(SOURCE DATA)
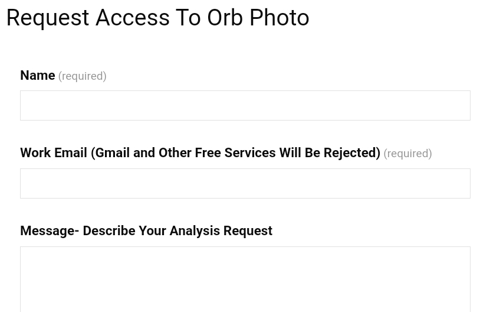490x312 pixels.
Task: Activate the large analysis request textbox
Action: point(245,279)
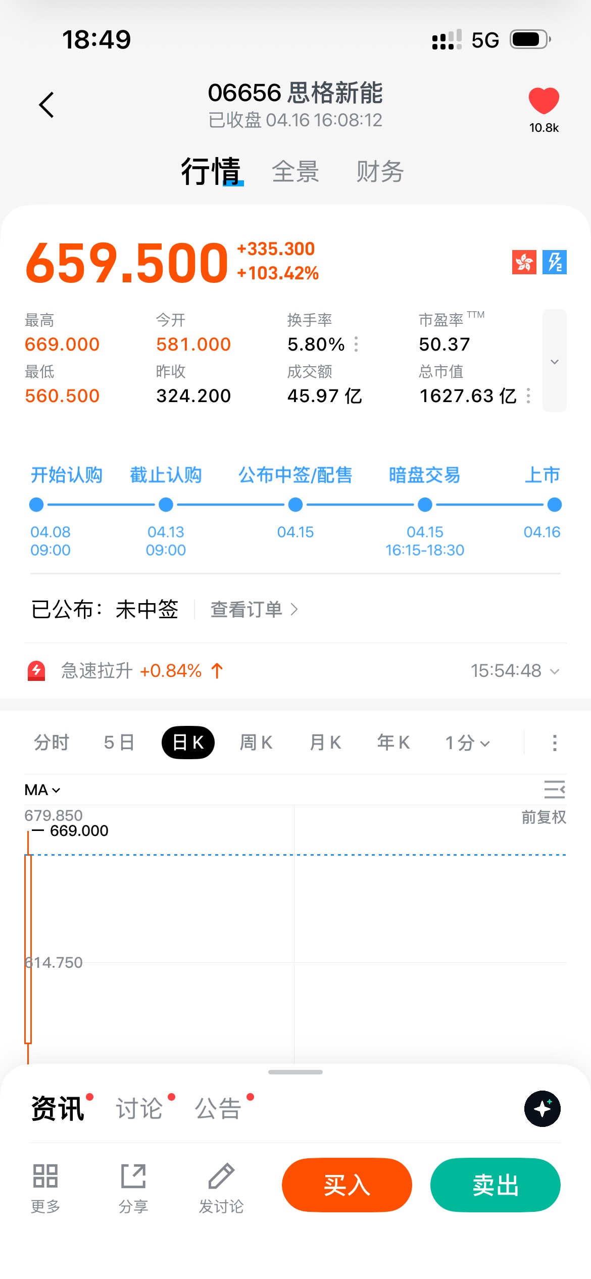Switch to the 全景 tab
591x1279 pixels.
pos(296,172)
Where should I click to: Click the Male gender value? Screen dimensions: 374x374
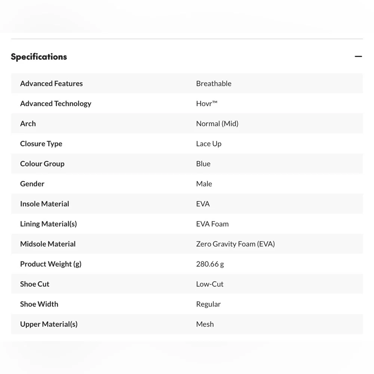[x=204, y=184]
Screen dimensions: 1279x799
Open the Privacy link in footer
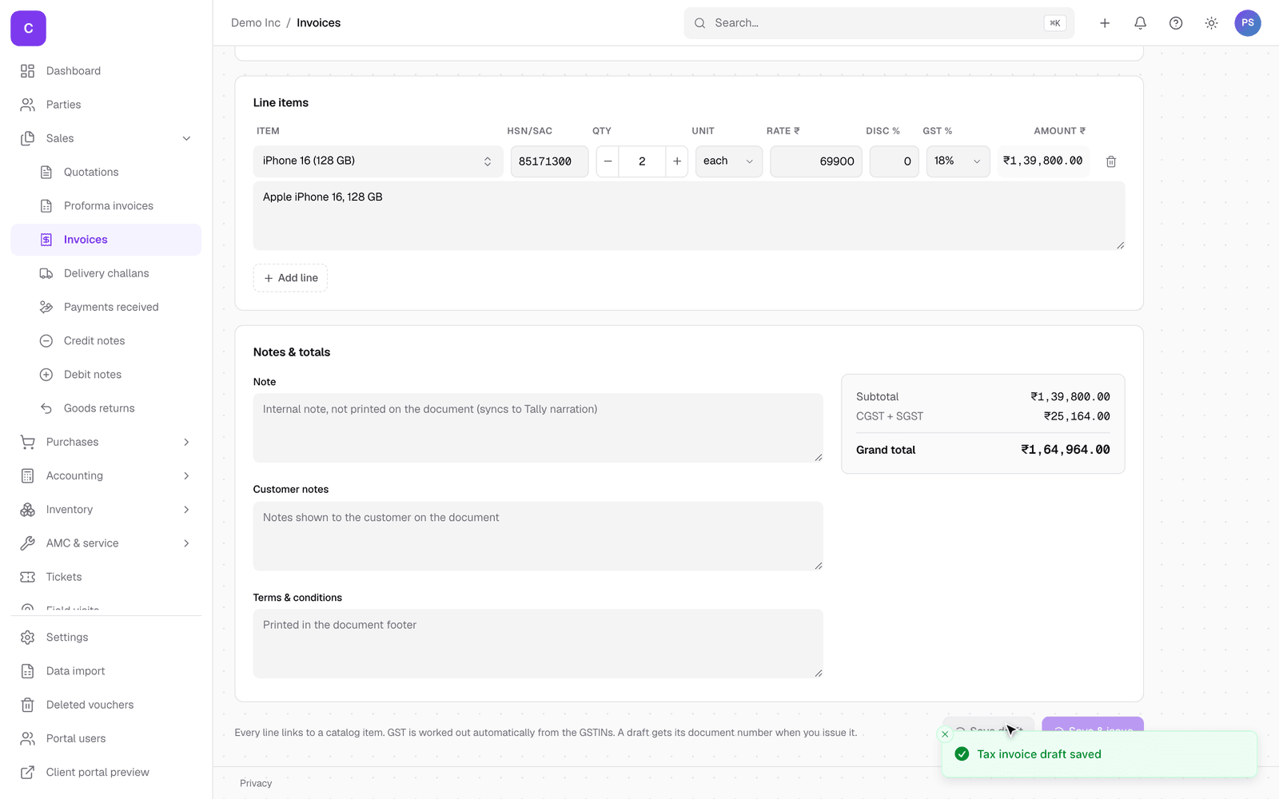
(End SOURCE DATA)
### PROBLEM DESCRIPTION
Find the line that contains "Screen dimensions: 1279x799". Copy it and every line after it through the end of the listing exactly, but not the pictures.

### ANSWER TO THE PROBLEM
Screen dimensions: 1279x799
Open the Privacy link in footer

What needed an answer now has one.